Glaucoma is a leading cause of irreversible vision-loss worldwide. Graybug Vision is developing novel therapeutics for the treatment of increased intraocular pressure (IOP) (increased pressure inside the eye) and treatments that may help prevent injury to the nerves in the eye that are associated with vision.
Specifically, our technology is focused on treatment of primary open-angle glaucoma (POAG) and ocular hypertension (OHT). The only known treatment to prevent or reduce the risk of vision-loss POAG and OHT is to reduce the pressure in the eye with medicated eye drops.

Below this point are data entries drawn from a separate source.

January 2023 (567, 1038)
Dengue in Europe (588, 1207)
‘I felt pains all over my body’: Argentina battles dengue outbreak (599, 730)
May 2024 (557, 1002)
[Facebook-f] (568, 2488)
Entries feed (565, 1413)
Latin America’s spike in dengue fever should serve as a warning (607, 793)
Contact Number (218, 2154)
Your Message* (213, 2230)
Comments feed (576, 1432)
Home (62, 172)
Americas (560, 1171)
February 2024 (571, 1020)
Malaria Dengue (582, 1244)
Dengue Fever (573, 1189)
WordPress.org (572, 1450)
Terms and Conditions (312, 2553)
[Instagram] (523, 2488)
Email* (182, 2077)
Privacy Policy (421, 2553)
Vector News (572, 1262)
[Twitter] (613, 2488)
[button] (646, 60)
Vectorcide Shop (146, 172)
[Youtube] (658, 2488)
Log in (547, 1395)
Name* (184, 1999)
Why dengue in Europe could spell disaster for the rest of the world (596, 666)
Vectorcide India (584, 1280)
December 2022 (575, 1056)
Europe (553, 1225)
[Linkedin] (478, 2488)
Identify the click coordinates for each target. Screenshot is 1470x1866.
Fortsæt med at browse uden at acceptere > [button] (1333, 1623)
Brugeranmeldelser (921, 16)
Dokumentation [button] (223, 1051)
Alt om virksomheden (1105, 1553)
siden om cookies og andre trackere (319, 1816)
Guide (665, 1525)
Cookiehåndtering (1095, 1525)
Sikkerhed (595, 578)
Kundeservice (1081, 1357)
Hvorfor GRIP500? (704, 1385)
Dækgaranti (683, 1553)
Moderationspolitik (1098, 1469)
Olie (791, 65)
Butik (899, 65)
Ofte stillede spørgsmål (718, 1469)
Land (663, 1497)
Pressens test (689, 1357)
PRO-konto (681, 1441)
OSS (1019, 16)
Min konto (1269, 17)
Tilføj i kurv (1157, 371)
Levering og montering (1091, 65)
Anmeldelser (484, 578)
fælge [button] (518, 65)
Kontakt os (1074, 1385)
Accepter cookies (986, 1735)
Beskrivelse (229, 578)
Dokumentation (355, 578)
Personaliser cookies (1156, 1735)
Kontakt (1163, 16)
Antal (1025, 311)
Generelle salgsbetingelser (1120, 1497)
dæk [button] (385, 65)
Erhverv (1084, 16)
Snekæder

The cause for increase in IOP is not fully understood. Several large studies have shown that eye pressure is a major risk for damaging the optic nerve, In the front of the eye is a space called the anterior chamber. A clear fluid (called aqueous humor) flow continuously in and out of the chamber and nourishes nearby tissues. The fluid leave the chamber at the open angle where the cornea and iris meet. When the fluid reaches the angle, it flows through a spongy network, like a drain, and leaves the eye. In POAG, the fluid passes too slowly through the meshwork drain, causing the fluid to build up and increasing pressure in the eye that may damage the optic nerve. When the optic nerve is damaged from increased pressure, vision loss may result. Currently, the most common form of treatment is use of eye drops that contain drugs to lower the pressure in the eye that must be taken every day. However, many patients have difficulty using or remembering to administer the eye drops. Graybug is developing technology whereby the physician periodically administers the drug instead (“dropless” technology) with the intent to reduce the pressure in the eye over several months. Our goal is to reduce the need for eye drops to manage the disease altogether.
OHT is similar to POAG except that the doctor does not yet detect any damage to the optic nerve. Patients with OHT are often treated with the same medicated eye drops that are used to manage POAG. There is increased risk for the patient to develop POAG if left untreated.